Somatizar

La palabra somatizar es un verbo que define la acción de expresar físicamente un malestar de índole psíquico. De acuerdo a la definición de la Real Academia Española, se trata de transformar de manera involuntaria problemas psíquicos en síntomas orgánicos. Una causa común de la somatización es el nivel de estrés.

Muchas veces, el cúmulo de preocupaciones cotidianas o algún evento negativo inesperado, propician la somatización. El acto de somatizar arroja evidencia de la fuerte conexión entre mente y cuerpo que muchas veces se olvida.

El estrés nos hace somatizar

La palabra somatizar tiene raíces griegas y está formada por soma, somatos que significa cuerpo e izein que quiere decir convertir en.

El hábito de somatizar

El ser humano se encuentra inmerso en una sociedad donde los ritmos y las exigencias son cada vez mayores. La realidad muchas veces nos resulta agobiante, pero no nos permitimos expresarlo. Es común entonces que ante este conflicto, la psiquis opte por descomprimir a través del cuerpo. De esta manera se expresan esas emociones que no verbalizamos.

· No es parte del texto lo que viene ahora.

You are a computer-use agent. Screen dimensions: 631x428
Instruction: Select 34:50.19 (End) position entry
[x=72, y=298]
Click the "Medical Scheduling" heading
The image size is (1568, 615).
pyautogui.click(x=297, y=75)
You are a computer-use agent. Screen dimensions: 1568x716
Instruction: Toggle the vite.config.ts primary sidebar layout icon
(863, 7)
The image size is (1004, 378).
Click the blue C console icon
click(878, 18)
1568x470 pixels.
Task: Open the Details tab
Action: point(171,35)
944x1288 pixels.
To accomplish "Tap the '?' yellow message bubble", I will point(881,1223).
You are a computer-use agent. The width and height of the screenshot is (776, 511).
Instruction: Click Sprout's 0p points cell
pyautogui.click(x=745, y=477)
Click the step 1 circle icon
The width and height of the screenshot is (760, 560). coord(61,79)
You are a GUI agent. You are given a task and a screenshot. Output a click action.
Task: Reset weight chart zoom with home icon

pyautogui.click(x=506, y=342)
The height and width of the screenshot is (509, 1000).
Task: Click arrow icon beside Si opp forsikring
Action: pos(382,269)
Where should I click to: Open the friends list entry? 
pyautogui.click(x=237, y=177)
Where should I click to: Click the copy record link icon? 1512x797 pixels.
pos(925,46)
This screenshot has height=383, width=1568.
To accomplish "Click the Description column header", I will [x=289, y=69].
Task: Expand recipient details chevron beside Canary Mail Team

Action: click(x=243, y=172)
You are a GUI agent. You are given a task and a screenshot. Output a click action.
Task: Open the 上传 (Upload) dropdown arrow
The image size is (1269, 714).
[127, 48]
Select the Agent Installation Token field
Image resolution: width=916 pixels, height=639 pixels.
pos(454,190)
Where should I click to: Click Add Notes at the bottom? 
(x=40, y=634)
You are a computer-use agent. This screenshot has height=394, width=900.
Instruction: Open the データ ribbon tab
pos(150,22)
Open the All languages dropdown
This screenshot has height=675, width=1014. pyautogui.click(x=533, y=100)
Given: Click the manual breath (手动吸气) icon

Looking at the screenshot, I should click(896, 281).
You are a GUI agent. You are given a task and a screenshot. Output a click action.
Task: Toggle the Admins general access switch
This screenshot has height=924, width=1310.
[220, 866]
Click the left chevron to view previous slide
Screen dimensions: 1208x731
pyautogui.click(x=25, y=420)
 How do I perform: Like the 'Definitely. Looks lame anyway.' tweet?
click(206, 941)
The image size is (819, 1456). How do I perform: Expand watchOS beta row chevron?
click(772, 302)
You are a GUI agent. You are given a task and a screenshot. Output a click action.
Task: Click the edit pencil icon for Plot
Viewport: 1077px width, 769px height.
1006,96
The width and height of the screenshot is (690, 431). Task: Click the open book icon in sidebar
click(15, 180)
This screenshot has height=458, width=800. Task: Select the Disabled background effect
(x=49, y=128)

La mente evita el sufrimiento psíquico transfiriendo el conflicto al cuerpo.

Muchas veces, las personas que presentan un malestar físico reiterado sin causa orgánica aparente, se rehúsan a la idea. Esto puede llevar a agravar la cuestión, dado que sin el tratamiento adecuado, el síntoma a repetición puede terminar ocasionando un mal mayor.

Sintomatología de la somatización

La característica común a todos los pacientes que somatizan es que presentan síntomas físicos que les producen molestia y preocupación. Estos síntomas no se encuadran en ningún diagnóstico preciso de enfermedad ni responden a la acción de agentes infecciosos. Desde un malestar estomacal hasta convulsiones pasando por muchísimos otros trastornos, son la consecuencia del acto de somatizar.

Dentro de los síntomas gastrointestinales, que son los más comúnes, se encuentran los dolores abdominales, la hinchazón, la diarrea, e incluso las úlceras estomacales o intestinales. En cuanto a los síntomas cardíacos y respiratorios, se observa la dificultad para respirar, sensación de ahogo, taquicardia e hipertensión arterial.

Los síntomas sexuales pasan desde la irregularidad en la menstruación hasta la impotencia y falta de deseo sexual. Por último, mencionaremos los síntomas neurológicos, que muchas veces ponen en riesgo la integridad física al desencadenar desde mareos hasta convulsiones.

¿Quiénes tienen tendencia a somatizar?

Si bien como hemos descripto anteriormente existe una tendencia generalizada a somatizar, enunciaremos a continuación ciertos factores comunes. Por un lado, aquellas personas con tendencia a la negatividad y al pesimismo suelen somatizar con gran frecuencia. Individuos con trastornos psicológicos como la ansiedad y la depresión también tienen mayor tendencia a somatizar. Otro factor que lleva a somatizar es la sensación de vulnerabilidad ante la baja de defensas. Sentir que se pierde el control sobre el propio cuerpo lleva a concebir la idea de una enfermedad al acecho.

El trastorno de somatización

Existe además un diagnóstico psiquiátrico relacionado con la propensión a somatizar. El trastorno de somatización, es conocido también como síndrome de Briquet o histeria crónica. Atañe a esos pacientes que se quejan constantemente de múltiples dolencias físicas sin una raíz orgánica aparente. Estas personas visitan una gran cantidad de especialistas con la idea de detectar el problema físico para acceder a un tratamiento. Esto jamás ocurre dado que el origen de sus dolencias se encuentra en la mente y no en el cuerpo.